→ **Task description**:
Once you reach the line with "442x362 pixels." in the material below, copy each line exactly up to and including the line with "Viewport: 306px width, 472px height.", and skip the pictures.

→ **Working data**:
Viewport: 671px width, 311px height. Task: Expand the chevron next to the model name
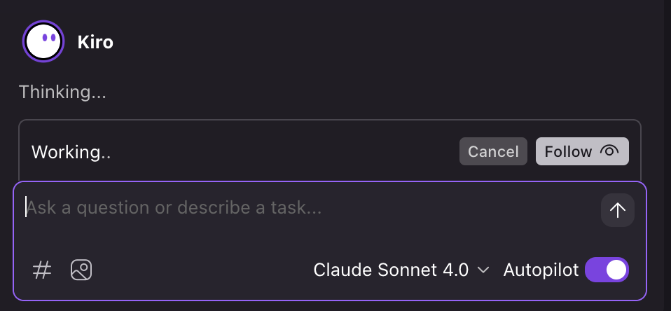[x=483, y=270]
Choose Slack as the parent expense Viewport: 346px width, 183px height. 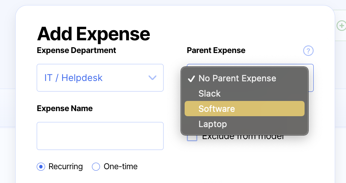(x=209, y=94)
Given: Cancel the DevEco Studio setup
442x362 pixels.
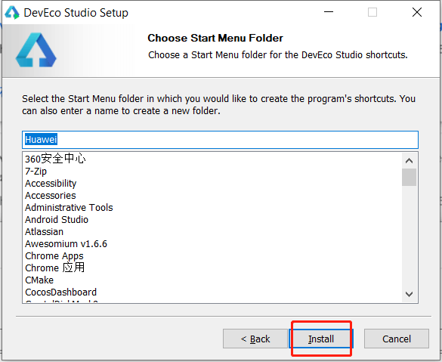Looking at the screenshot, I should 397,339.
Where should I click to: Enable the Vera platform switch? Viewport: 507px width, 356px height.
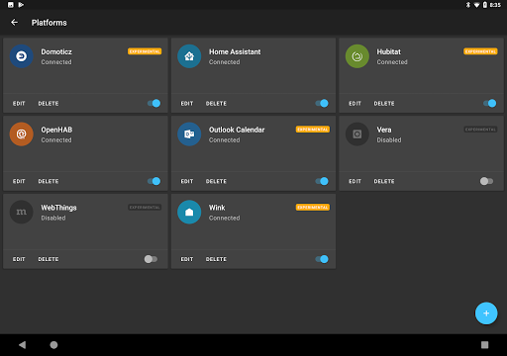click(486, 181)
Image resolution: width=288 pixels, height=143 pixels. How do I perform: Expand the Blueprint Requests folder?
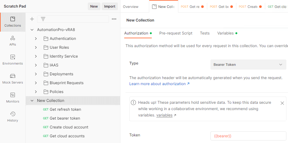point(36,83)
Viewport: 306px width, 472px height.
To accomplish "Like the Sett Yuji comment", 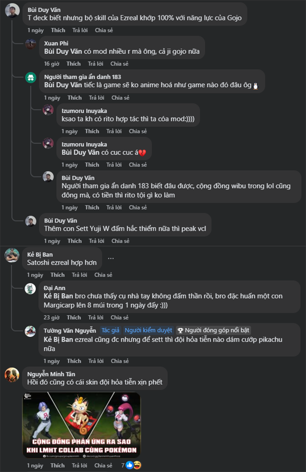I will pyautogui.click(x=75, y=241).
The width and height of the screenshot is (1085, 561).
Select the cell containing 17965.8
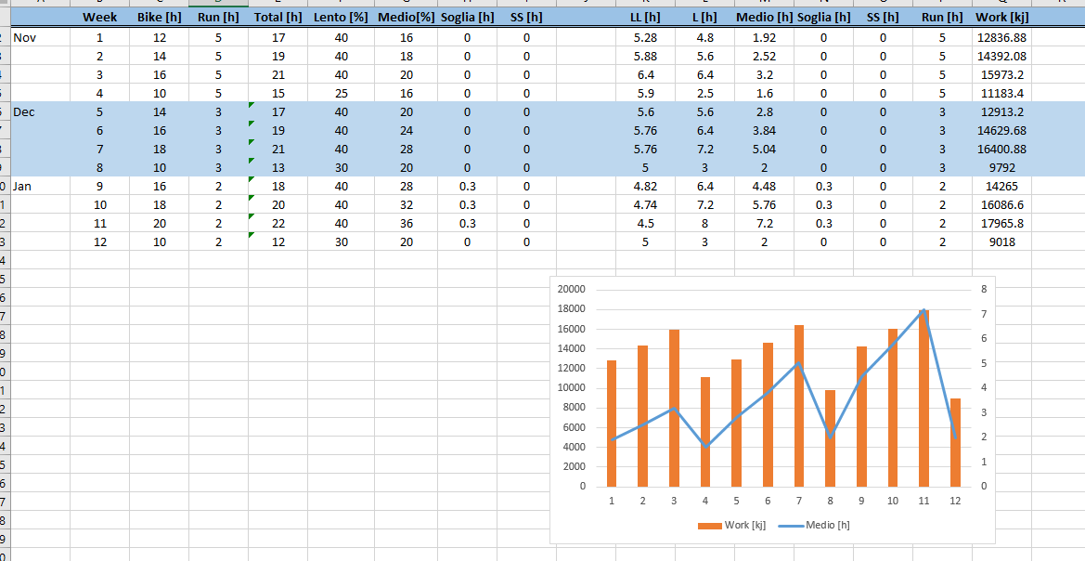coord(1001,223)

→ **Solution for this problem**:
442x362 pixels.
Looking at the screenshot, I should 397,339.
Where should I click to: Enable the Vera platform switch? Viewport: 507px width, 356px height.
click(486, 181)
Image resolution: width=288 pixels, height=143 pixels. How do I perform: Expand the Blueprint Requests folder?
point(36,83)
Viewport: 306px width, 472px height.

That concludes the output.